Another goal is to work with companies to get free digital support; Rachel shared that local supermarkets have supplied some mobile phones to patients which allows them to access the app. “It’s about making sure that we’re fully reaching our whole cohort, avoiding those recurrent admissions,” she said.
“We definitely want to work more closely with Luscii – we’ve got some video calling going on now, so we are sorting out some iPads as well as additional languages on the app, and doing some more data driven activity as well.”
Ultimately, the trust aims to expand the service to offer a service at scale for heart failure, dependent upon commissioner support.
The supplier perspective
After Rachel’s presentation, Luscii’s Ruben shared with us his insight from a supplier perspective.
“Luscii was born in 2018, in the Netherlands, and we made our way into the UK in 2019,” he shared. “Our mission is to create space for care, which comes down to saving time, doing things more efficiently, or using Luscii as a filter for flagging those patients who need the attention most, instead of having to monitor them one-by-one.

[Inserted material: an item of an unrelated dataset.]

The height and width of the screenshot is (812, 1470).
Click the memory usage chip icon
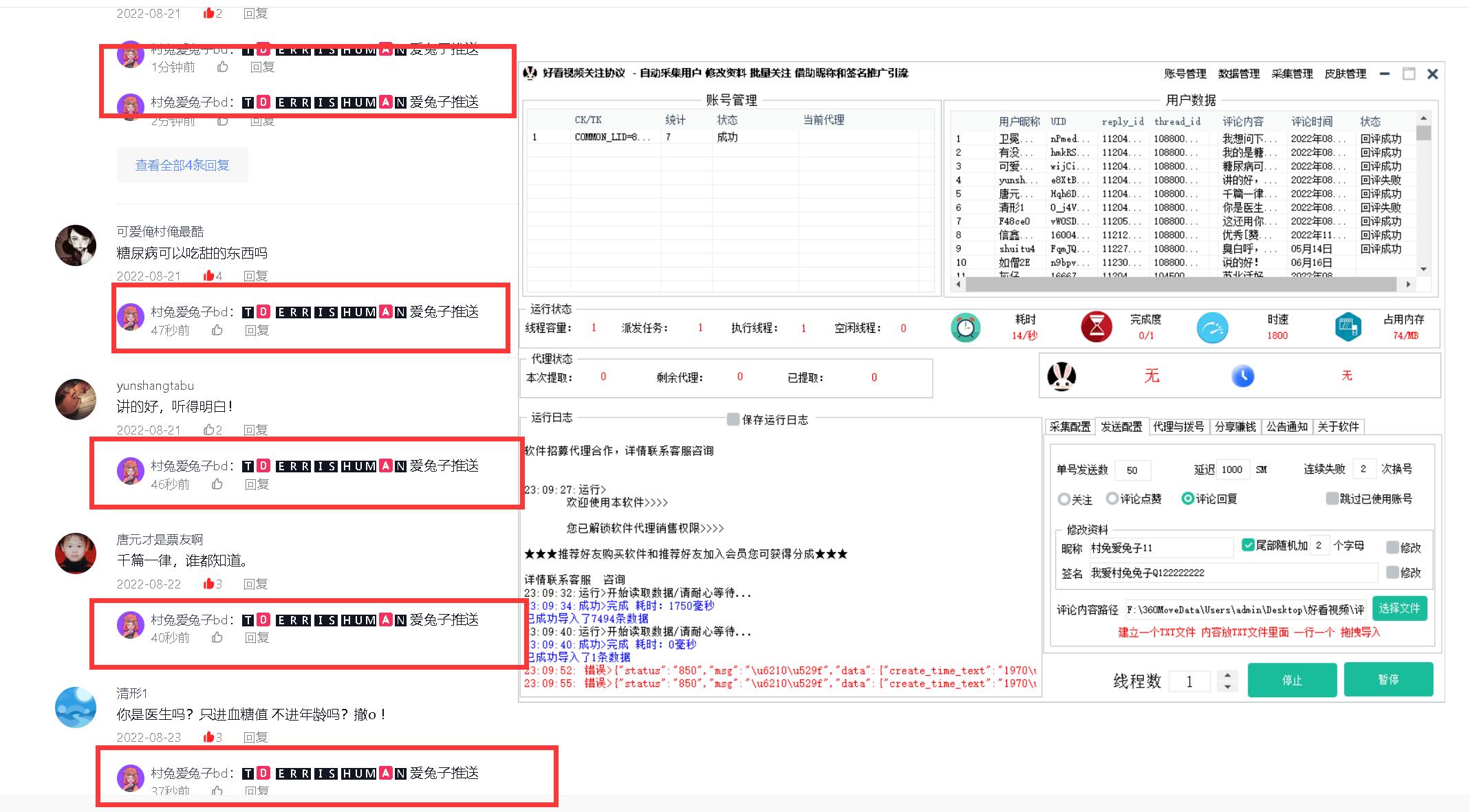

“What is striking in Airedale is that Luscii is being used to amplify the capacity to look after patients by using it as a filter. But that is only going to help you so far if you have a small team, because in the end, capacity will still have its limits. By setting up a hub that is not there just for Luscii, but also for multiple services, there is the capacity to look after way more patients. You can go all the way up to 6,000 patients, and still be able to manage that with a relatively small team. I think that’s the beauty of setting it up the way Rachel and her team have done at Airedale.”
On how the service could be expanded across an IBS, Ruben said: “If you want to expand throughout the region, setting up infrastructure like a hub is one of those things to do. That makes the way you care for patients applicable not just for one department, one hospital, one trust; but for the whole of the region, from a technical point of view with infrastructure and such.

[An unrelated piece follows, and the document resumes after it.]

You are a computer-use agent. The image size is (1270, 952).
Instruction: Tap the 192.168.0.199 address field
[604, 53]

“I think the other one is building on each other’s work, working together between trusts within the ICS, learning from each other. At Luscii we also facilitate people to share what they have done, and let other people apply it to their local context by configuring it without having to build it all from scratch. So if there’s already experience within the ICS with digital hubs, virtual wards, remote monitoring, it makes it easier if you just connect to each other and join those dots.”

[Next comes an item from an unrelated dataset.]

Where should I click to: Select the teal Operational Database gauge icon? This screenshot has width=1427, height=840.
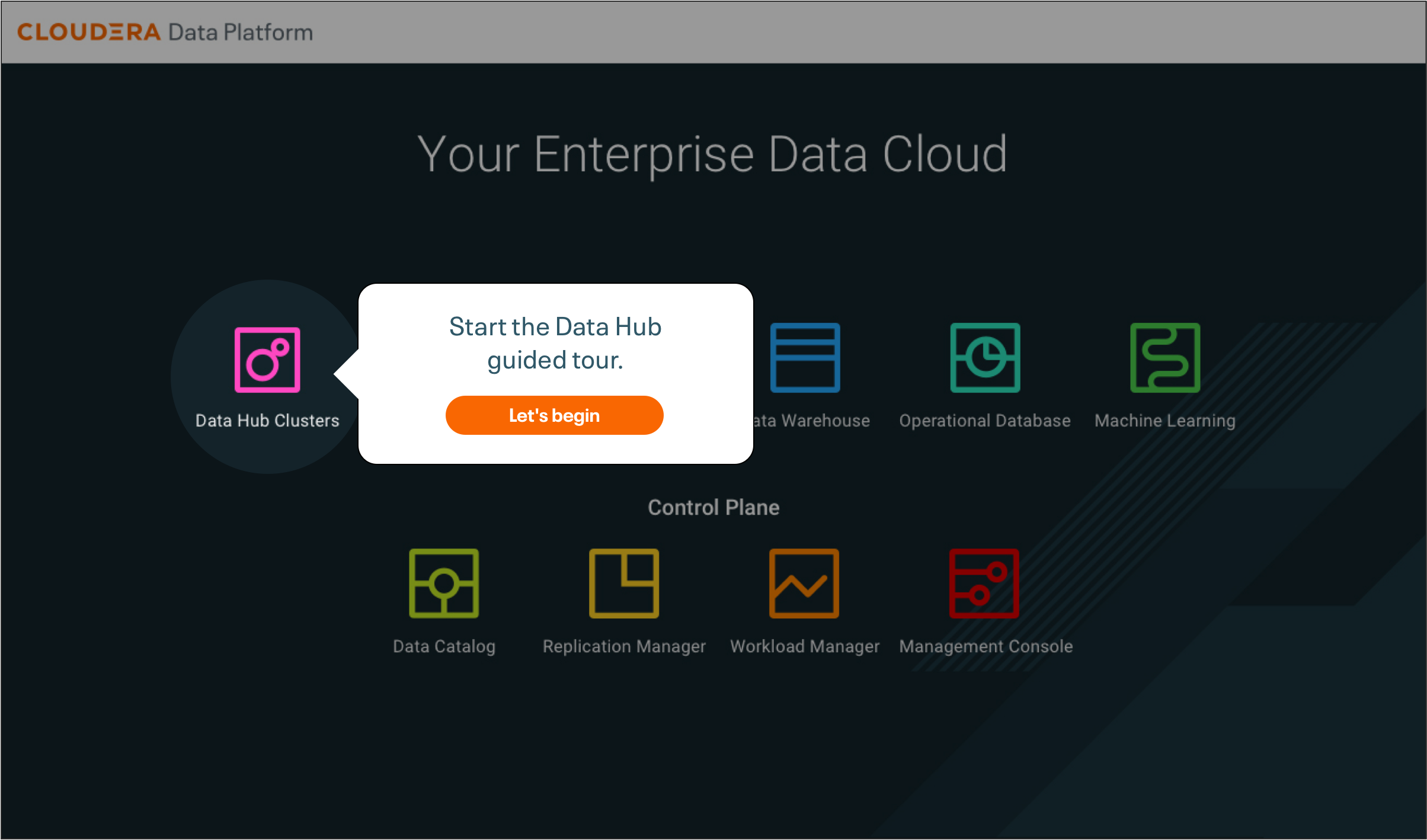point(985,358)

Continuing on to discuss how the service could be expanded to other areas, Ruben commented that it may be difficult for organisations to foresee themselves running a service like this because of the scale, “but you start small and you dream big. That means that any of the experiences that you have with maybe 50 patients will help you discover what you need in order to do it at scale. Protocols are important, and if you have the right protocols in place that tell your staff what to do in certain situations or in decision-making, it makes it much easier to do these things from a centralised perspective.”
Ruben also talked about critical enablers for working at scale, sharing: “It’s important to have the mindset that will allow you to try something new, learn from it, and then try it at a bigger scale. This system has been used in over 350 care hubs in the Netherlands and the UK, and the patient safety element is covered through the design of the system. The thing that you need to get used to is the fact that you have a virtual team member that is monitoring your patients. Building trust in the technology, and in that it can actually make your life easier, I think that can be a difficult thing to learn.”
We’d like to thank Rachel and Ruben for sharing their work and experience with us.